A marked trail through
mountainous Yakushima which is a Unesco site provides for said sights: ancient
cedar trees and wildlife.
Within the first dozen
steps or so we pause to stare while twisting our necks to look up at the
enormous, overhead trees for the first time.
We are in the woods and I
hear the sound of the trees whispering to me through the wind blowing there and
thousands of beautiful green colors in the morning.
This is why we have come
to Yakushima, an island situated about 200 kilometers (125 miles) south of
Kagoshima, a city in the southern part of Japan. We long to pigment our cheeks
with chlorophyll and, a three-day trek amidst the peaks of an island that is
home to wildlife and ancient cedars will feed it all.
The vast majority of
Yakushima was logged at some time or another with this beginning right from the
Edo period in Japan which spans between 1603 and 1867 Only logging on the
island stopped in the late sixties of the 1900s and the forest was
conscientiously replanted.
The author goes on a trail up in Yakushima with his camera. Photo: Fiona Ching
It is no more a mere
tourist spot but a national park, dotted with natural hot spring baths; a venue
crisscrossed by trails for hiking that earned Japan’s first Unesco World
Natural Heritage site status in 1993.
After reaching the shores
of the fishing port of Anbo one of the two towns in which 13,486 inhabitants
are actually concentrated, having tied our boat at the tie-up point we enter the forest at the entrance of Yodagawa Mountain Trail after obtaining some
maps and guide from the tourist information centre
The personnel guaranteed that if we strolled clockwise for three days at a steady speed, we would reach several mountain cabins for free stays. We would scale the tallest peak of the island and finally reach a bus stop.

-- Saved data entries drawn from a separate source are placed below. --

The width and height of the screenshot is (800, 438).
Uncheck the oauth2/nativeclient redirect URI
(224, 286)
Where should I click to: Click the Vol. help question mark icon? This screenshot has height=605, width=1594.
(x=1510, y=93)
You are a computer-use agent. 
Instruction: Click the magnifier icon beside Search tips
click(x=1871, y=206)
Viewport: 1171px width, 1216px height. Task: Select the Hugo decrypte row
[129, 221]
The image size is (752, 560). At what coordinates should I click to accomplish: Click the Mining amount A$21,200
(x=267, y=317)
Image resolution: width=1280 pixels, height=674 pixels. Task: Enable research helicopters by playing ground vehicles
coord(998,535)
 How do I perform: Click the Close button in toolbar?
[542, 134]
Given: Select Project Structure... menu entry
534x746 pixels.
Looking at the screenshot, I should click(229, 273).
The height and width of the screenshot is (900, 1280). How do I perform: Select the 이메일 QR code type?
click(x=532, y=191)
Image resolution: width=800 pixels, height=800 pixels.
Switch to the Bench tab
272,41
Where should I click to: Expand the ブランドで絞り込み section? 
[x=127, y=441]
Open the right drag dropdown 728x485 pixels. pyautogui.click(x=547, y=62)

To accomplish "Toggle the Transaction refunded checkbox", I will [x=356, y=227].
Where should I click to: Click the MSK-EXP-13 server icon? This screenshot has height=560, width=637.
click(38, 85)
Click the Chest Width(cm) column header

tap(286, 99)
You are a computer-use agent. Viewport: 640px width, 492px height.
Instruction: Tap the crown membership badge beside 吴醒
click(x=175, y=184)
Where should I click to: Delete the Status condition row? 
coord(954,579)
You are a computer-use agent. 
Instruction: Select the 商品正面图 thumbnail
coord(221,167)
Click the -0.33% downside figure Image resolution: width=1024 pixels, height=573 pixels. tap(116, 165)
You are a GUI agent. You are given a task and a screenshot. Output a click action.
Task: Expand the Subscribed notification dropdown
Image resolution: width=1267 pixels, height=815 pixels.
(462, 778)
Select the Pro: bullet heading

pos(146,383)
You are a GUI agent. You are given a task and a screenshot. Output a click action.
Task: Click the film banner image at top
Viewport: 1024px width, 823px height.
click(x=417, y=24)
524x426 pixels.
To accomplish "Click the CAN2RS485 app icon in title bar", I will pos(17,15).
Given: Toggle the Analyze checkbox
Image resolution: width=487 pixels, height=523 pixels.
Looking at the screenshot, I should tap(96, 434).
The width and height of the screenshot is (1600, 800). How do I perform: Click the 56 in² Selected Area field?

From there, we could travel back to Anbo for hot showers and cold beers. We spent our first day hiking towards Yodagawa Hut, just an hour's walk away, spreading out our mats and sleeping bags once there.
Mountain huts in Yakushima can up to 40 hikers but offer very basic accommodations. They come with defined sleeping areas on wooden floors and a few dirty windows providing dim forest light. The huts lack any electricity or cooking facilities and only have one unpleasant pit toilet per hut.